Depuis trente ans, les échanges se sont accélérés, portés par la mondialisation de l’économie et le progrès technologique qui l’accompagne. Pourtant, l’accroissement des ceux-ci ne profite pas équitablement à tous les pays ou catégories de population. Les États doutent de leur intérêt à continuer à adhérer au système de coopération internationale et envisagent le rattachement à des modèles distincts, annonciateurs d’une fragmentation géoéconomique.
Ainsi une trentaine de pays ont récemment adopté une position protectionniste vis-à-vis de leur sécurité alimentaire, restreignant leurs exportations ou importations. La réduction de ces flux qui génèrent habituellement des revenus pour les ouvriers, les transporteurs et tous les intermédiaires risquent de priver d’emplois de nombreuses populations et conduire à plus d’exodes et d’instabilités dans les pays émergents.
Le FMI estime que si ce mouvement de resserrement des échanges devait se propager à une majorité de pays, ceux-ci pourraient voir leur PIB décroitre de 5%.

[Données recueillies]
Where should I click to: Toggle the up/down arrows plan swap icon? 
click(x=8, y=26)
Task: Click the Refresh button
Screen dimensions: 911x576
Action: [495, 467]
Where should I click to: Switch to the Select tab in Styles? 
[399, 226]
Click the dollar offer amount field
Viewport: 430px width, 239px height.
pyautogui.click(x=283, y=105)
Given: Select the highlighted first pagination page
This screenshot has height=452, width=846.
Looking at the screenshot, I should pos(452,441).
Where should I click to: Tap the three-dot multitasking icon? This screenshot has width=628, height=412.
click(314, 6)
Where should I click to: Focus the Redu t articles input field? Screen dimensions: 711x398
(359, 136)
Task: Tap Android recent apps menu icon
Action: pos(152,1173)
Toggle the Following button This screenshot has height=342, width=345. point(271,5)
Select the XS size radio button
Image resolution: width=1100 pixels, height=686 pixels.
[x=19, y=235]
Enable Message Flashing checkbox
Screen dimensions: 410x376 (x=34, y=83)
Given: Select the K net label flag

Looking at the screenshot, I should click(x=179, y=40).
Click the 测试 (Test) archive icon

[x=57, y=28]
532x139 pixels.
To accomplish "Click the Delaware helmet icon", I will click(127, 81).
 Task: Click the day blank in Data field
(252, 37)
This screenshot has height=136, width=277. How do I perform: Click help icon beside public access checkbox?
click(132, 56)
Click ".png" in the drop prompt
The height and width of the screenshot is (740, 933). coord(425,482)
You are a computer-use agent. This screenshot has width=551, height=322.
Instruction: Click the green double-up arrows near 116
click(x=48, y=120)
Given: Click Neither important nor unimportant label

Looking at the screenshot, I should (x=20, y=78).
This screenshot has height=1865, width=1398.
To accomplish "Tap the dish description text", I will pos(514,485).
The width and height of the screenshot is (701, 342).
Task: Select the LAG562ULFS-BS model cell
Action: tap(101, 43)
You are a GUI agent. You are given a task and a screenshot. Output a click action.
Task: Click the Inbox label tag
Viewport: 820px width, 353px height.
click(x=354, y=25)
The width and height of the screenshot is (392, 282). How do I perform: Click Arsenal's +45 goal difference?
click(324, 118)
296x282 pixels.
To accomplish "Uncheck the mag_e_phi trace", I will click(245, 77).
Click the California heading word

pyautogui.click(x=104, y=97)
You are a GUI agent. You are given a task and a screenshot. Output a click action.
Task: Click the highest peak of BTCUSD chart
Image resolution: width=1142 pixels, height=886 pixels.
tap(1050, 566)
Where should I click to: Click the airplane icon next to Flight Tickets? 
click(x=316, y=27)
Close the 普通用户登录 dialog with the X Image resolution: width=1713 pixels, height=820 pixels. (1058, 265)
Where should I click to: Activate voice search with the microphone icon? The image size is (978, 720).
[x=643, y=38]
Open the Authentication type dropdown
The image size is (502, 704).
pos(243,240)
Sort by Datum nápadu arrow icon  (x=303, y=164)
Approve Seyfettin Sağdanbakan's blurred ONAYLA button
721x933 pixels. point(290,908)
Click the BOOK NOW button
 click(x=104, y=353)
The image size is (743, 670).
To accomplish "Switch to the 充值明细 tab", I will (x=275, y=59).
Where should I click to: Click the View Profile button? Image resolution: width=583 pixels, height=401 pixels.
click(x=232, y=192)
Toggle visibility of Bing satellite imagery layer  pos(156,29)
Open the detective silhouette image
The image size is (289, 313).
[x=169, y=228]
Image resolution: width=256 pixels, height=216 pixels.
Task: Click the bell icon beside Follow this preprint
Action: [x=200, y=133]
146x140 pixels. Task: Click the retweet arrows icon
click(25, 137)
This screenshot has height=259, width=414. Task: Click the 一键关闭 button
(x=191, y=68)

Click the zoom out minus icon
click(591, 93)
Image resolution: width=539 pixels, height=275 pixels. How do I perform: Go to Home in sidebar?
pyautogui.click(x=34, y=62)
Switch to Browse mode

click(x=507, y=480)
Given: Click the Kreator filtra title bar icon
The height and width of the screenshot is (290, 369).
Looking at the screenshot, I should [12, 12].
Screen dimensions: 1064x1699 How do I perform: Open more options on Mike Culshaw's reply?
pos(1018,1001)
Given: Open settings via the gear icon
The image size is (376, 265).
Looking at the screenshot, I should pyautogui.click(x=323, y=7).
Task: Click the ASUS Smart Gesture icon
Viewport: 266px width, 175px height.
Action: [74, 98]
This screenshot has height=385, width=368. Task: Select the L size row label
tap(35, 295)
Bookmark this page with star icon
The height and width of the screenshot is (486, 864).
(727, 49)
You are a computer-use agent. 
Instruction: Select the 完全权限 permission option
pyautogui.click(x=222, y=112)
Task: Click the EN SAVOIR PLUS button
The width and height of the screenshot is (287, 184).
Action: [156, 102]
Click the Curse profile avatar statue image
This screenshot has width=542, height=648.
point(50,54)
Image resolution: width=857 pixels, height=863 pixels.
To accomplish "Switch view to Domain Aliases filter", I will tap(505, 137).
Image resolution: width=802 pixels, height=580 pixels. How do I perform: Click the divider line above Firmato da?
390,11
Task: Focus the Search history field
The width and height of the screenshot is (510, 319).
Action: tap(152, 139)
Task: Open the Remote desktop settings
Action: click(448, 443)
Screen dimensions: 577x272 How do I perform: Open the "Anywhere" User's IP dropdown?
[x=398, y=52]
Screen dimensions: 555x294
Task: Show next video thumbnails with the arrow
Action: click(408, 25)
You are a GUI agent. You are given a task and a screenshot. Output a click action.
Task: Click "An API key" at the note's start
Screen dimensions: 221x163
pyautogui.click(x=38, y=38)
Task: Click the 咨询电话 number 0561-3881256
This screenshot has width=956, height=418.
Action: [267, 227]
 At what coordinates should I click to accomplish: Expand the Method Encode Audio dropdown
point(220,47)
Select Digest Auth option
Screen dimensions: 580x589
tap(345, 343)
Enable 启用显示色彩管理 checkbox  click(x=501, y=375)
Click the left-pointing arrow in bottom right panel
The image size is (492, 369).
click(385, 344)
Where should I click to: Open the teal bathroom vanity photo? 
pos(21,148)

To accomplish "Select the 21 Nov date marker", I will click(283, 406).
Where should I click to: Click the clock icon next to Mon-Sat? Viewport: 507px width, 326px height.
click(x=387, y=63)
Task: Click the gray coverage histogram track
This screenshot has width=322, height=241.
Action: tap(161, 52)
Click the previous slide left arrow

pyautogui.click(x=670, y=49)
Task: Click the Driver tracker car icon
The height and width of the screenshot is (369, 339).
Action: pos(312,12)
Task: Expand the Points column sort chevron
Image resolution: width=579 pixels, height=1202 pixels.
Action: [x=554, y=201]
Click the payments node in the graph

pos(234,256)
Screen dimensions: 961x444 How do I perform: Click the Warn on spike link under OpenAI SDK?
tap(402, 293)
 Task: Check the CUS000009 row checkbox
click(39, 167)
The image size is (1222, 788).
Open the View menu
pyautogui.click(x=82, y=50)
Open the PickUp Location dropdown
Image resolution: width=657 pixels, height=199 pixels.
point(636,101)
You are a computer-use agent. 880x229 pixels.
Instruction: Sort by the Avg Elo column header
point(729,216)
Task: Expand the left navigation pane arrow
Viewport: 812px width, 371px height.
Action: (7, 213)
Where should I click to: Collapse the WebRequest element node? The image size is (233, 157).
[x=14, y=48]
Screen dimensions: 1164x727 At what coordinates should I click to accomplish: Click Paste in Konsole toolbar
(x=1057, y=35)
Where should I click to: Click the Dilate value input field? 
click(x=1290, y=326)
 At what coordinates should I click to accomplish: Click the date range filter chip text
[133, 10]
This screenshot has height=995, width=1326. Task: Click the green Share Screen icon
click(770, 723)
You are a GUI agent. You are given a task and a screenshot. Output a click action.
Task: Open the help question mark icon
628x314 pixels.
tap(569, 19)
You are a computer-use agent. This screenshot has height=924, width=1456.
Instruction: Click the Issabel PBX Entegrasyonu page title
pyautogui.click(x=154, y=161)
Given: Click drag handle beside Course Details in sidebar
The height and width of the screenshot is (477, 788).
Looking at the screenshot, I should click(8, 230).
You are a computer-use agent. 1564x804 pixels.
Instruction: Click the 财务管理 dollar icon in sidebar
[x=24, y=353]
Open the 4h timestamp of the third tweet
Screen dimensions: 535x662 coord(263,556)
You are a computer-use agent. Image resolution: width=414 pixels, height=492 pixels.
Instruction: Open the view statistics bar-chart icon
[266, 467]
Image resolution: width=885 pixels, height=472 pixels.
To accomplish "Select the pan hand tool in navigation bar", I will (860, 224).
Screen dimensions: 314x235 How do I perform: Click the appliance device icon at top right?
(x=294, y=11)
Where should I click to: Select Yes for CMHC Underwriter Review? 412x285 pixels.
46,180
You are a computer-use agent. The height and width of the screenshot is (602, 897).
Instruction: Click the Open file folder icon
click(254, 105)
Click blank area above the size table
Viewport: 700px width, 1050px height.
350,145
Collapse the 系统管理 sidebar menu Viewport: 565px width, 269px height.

Énoncé A: Citez le passage de l'extrait allant de « Ainsi une trentaine » jusqu'à « les pays émergents. ».
Énoncé B: Indiquez par oui ou non si chaque affirmation concorde avec l'extrait, en citant à l'identique les mots qui le montrent : (i) une trentaine de pays ont restreint leurs exportations ou importations au nom de leur sécurité alimentaire ; (ii) les échanges ralentissent depuis trente ans ; (iii) le FMI envisage une baisse du PIB de 10 %.
Les enregistrements ne jouent aucun rôle dans cet exercice.

Corrigé A:
Ainsi une trentaine de pays ont récemment adopté une position protectionniste vis-à-vis de leur sécurité alimentaire, restreignant leurs exportations ou importations. La réduction de ces flux qui génèrent habituellement des revenus pour les ouvriers, les transporteurs et tous les intermédiaires risquent de priver d’emplois de nombreuses populations et conduire à plus d’exodes et d’instabilités dans les pays émergents.

Corrigé B:
(i) Oui : « une trentaine de pays ont récemment adopté une position protectionniste vis-à-vis de leur sécurité alimentaire, restreignant leurs exportations ou importations ».
(ii) Non : « Depuis trente ans, les échanges se sont accélérés ».
(iii) Non : « pourraient voir leur PIB décroitre de 5% ».